There's nothing wrong with having novices at work. We need novices and apprentices, they're the lifeblood of our industry. The problem is that our novices don't know they're novices, and now we have novices teaching novices and telling them that a lot of important stuff doesn't matter. Or you have novices hiring novices, and now you have bloated engineering organizations that take a ton of time and manpower to do things that should be simple, and the entire industry gets a black eye for it.

Yes, clearly I am not advocating that anyone of any experience should be allowed to do any job. OP is positing that there is a decline in software quality because of developers who don't know those CS concepts. I don't agree.

If you're saying you wouldn't hire a developer who didn't know those concepts in your domain, OK.. I don't know what your domain is. Software is a huge field as I'm sure you know and there are many domains in which the requirements include understanding these CS concepts.

If you're saying you wouldn't hire a developer who didn't understand CPU pipelines in ANY software engineering context, I strongly believe you would be missing out on some highly skilled & capable people.

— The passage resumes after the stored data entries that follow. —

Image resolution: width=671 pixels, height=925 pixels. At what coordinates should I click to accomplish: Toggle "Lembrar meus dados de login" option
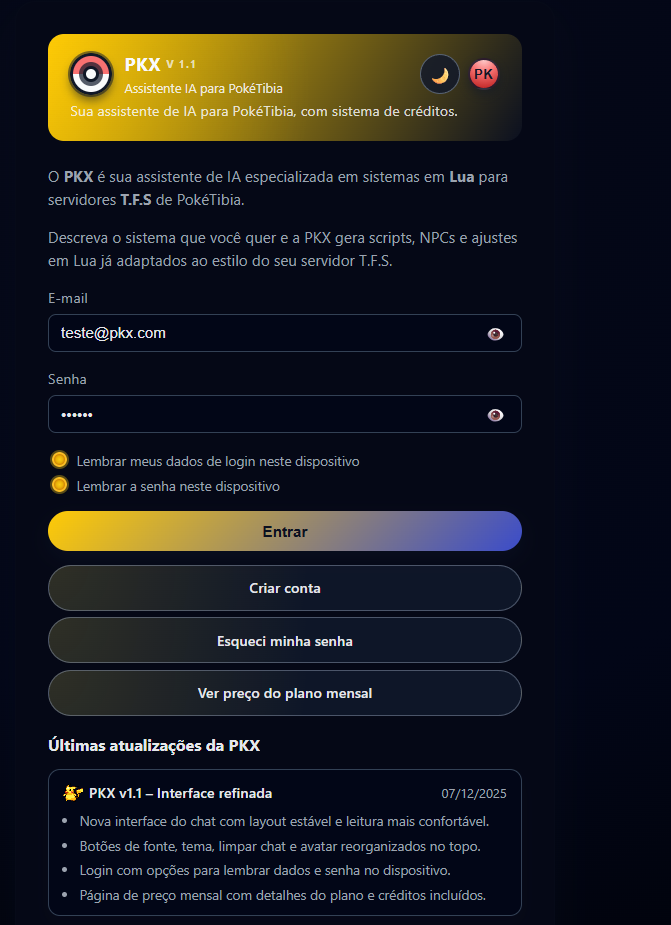click(59, 460)
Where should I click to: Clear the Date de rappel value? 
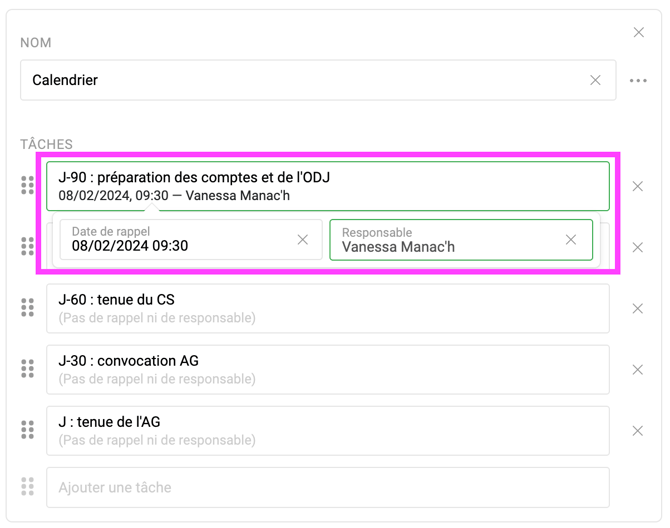coord(303,240)
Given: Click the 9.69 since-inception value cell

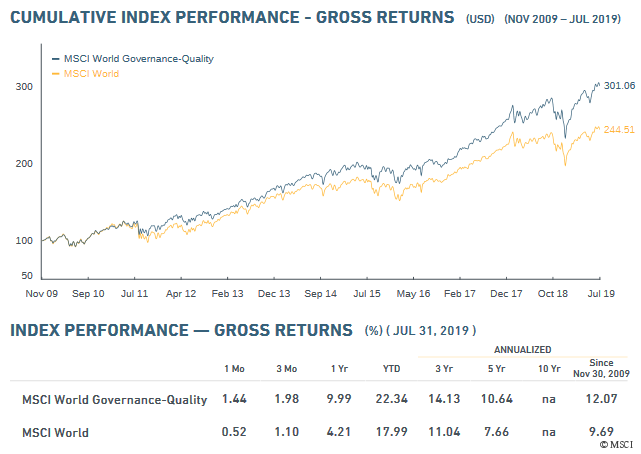Looking at the screenshot, I should tap(601, 433).
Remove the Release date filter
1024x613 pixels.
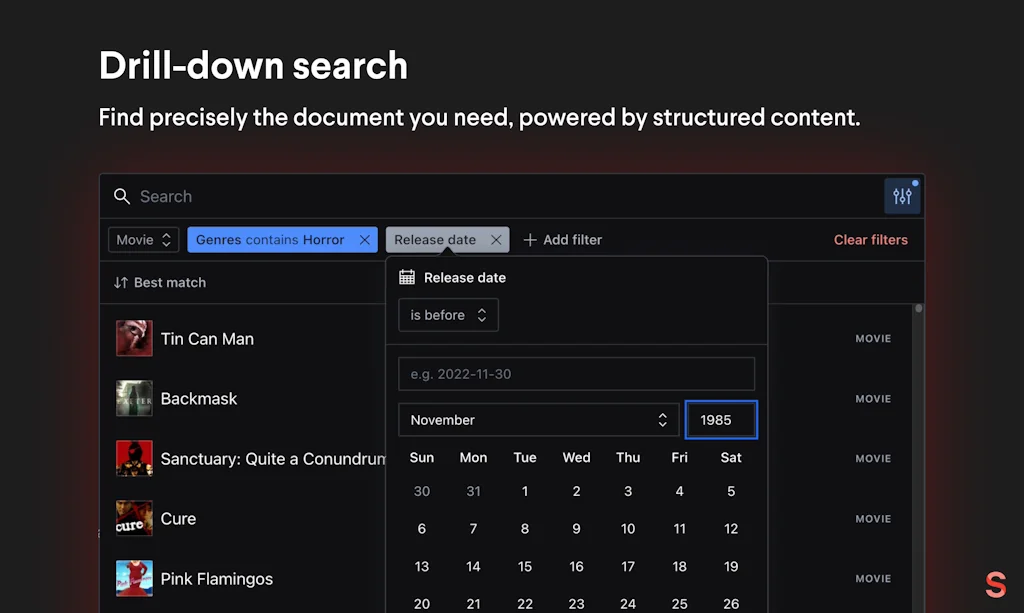pos(496,239)

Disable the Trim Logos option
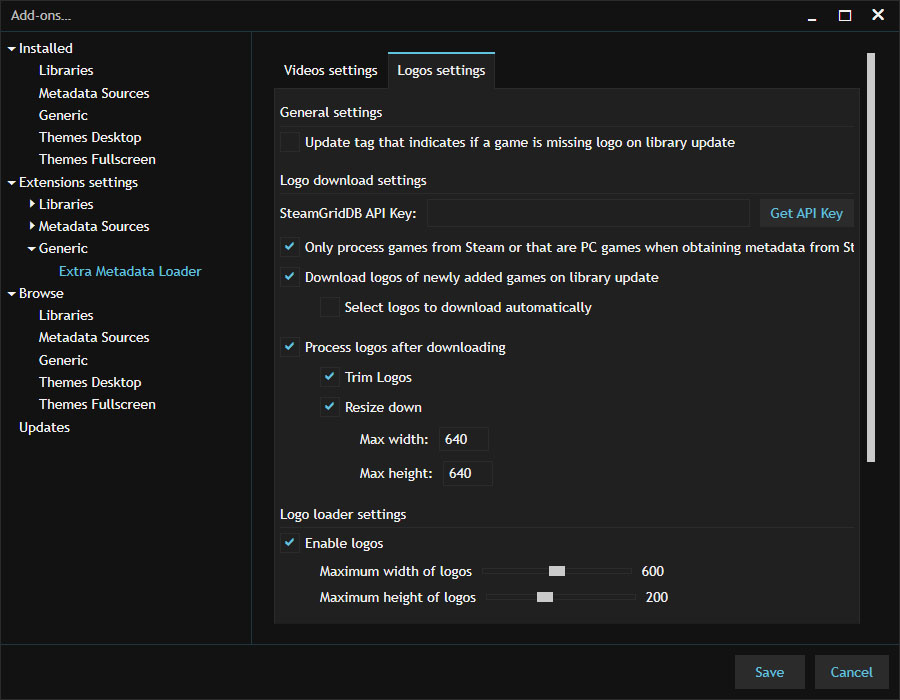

> I think this outlook is a way of gatekeeping engineers who don't have a formal CS background.

If a driving school doesn't teach parallel parking, pointing out that deficiency is not gatekeeping.

> It's just not what most bootcamps are targeted for.

If you're making $35,000 a year in the service industry, making $70,000 translating Photoshop files into HTML is life changing. If making that transition is your only goal, great.

But I think many people enter bootcamps with more ambitious goals. They'd like to move up the career ladder, take on more responsibilities, tackle more difficult problems, and receive commensurate compensation.

People I've talked to who come from non-CS backgrounds said they hit a wall years into their careers, having to play catch-up on the job. In my experience, CS didn't help me as a junior engineer; by the time I was senior, those concepts were invaluable.

When people with CS-gaps hit a wall in their career, we have a two options: we can give them more responsibilities anyway, which sets them up to fail, or we can identify gaps early and help them. That's the opposite of gatekeeping.

Gatekeeping may not be the best word, and I think you misunderstood what I was trying to say. OP is not merely pointing out a deficiency: they are suggesting that there is a decline in software quality because of these non-CS people entering the market. Pointing out a deficiency and blaming said deficiencies for a trend of bad software quality are two very different claims. It suggests that one cannot produce good software without a CS background, with which I disagree as an absolute statement. That may be a slight leap, but I think OP made a pretty broad suggestion.

I haven't and wouldn't suggest that people be moved to a position with responsibilities over their head If you want to move up and you need to learn more, of course you need to find a way to learn the required concepts. I did this and continue to do it.

My point about bootcamps is most people who finish them aren't out there getting jobs that require knowledge of CPU pipelines. If that IS happening, someone is really bad at hiring.